Asimismo, Castalnuovo confió en que ratificó otras denuncias que hizo con posterioridad, por incumplimiento de contrato: “Como la falta de efectivización del plan de inversiones, la inexistencia de un servicio veterinario y un centro de control antidoping, de construcción parcial de la empalizada circundante a la pista, de la cerca perimetral de todo el predio, como así también la realización de carreras concertadas no oficiales que escapaban a todo control, la inexistencia de un totalizador de apuestas dirigido y controlado por un centro de cómputos, la carencia de un hotel de tránsito, de un comedor infantil, de un jardín maternal, sala de primeros auxilios y atención primaria de la salud, etc., para lo que se había comprometido la concesionaria”.

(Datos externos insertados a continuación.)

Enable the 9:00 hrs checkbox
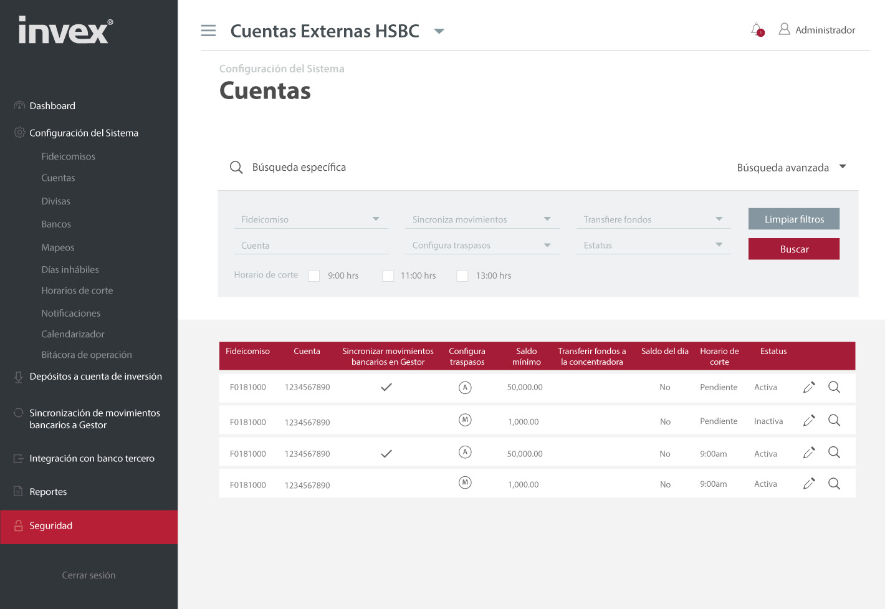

A las que fueron agregándose, según afirmó el ex concejal: “Anormalidades en el pago del canon mensual, falta de contabilización de las apuestas, la no actualización de la póliza de seguros para casos de incendio, responsabilidad civil, daños, incapacidad y muerte de algún espectador, inclusive”.

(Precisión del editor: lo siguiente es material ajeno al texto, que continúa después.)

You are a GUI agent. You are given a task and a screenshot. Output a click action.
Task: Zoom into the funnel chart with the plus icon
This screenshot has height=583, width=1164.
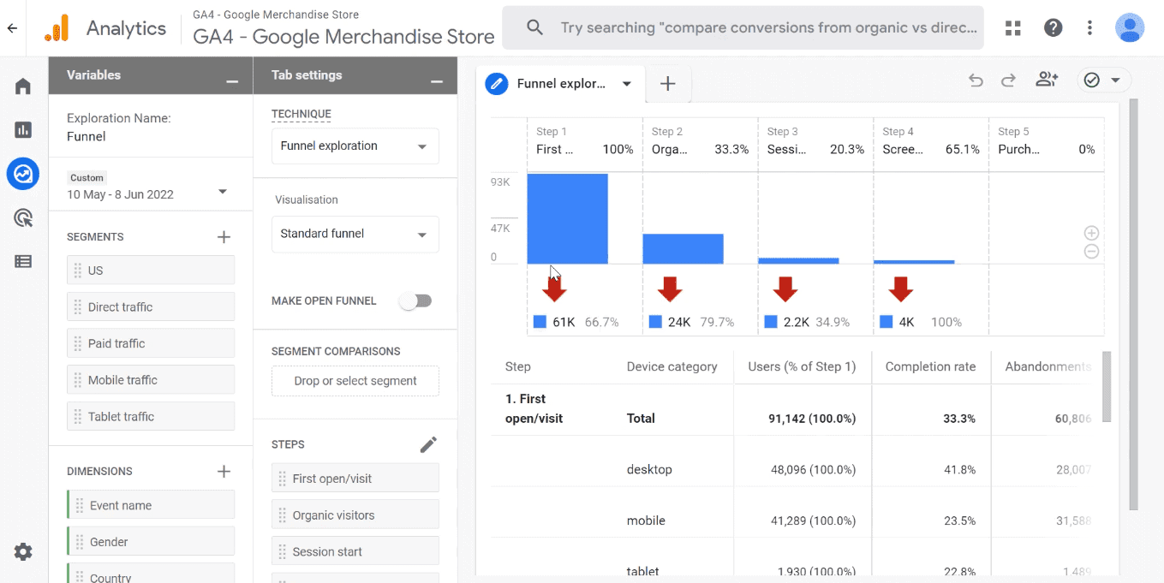pyautogui.click(x=1091, y=232)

“Ello dio motivo a que, por considerarlo inexplicable, me viera en la necesidad de dirigirme al Intendente mediante telegrama colacionado urgiendo una respuesta, la que llegó bastante tiempo después, admitiendo sólo el atraso en el pago del canon, con la aclaración de que por ello se percibían intereses, que nunca se supo si ingresaron o no a las arcas comunales”.
Por todo lo expuesto, finalizó reiterando su opinión, hecha pública oportunamente, en el sentido de que “el descontrol inconcebible de la concesión por parte de la Municipalidad, implica no sólo una falta grave a los deberes que les competen a los funcionarios, claramente penada por la ley, sino que da lugar también a la suspicacia inevitable, sobre todo, por estar en juego los intereses del pueblo”.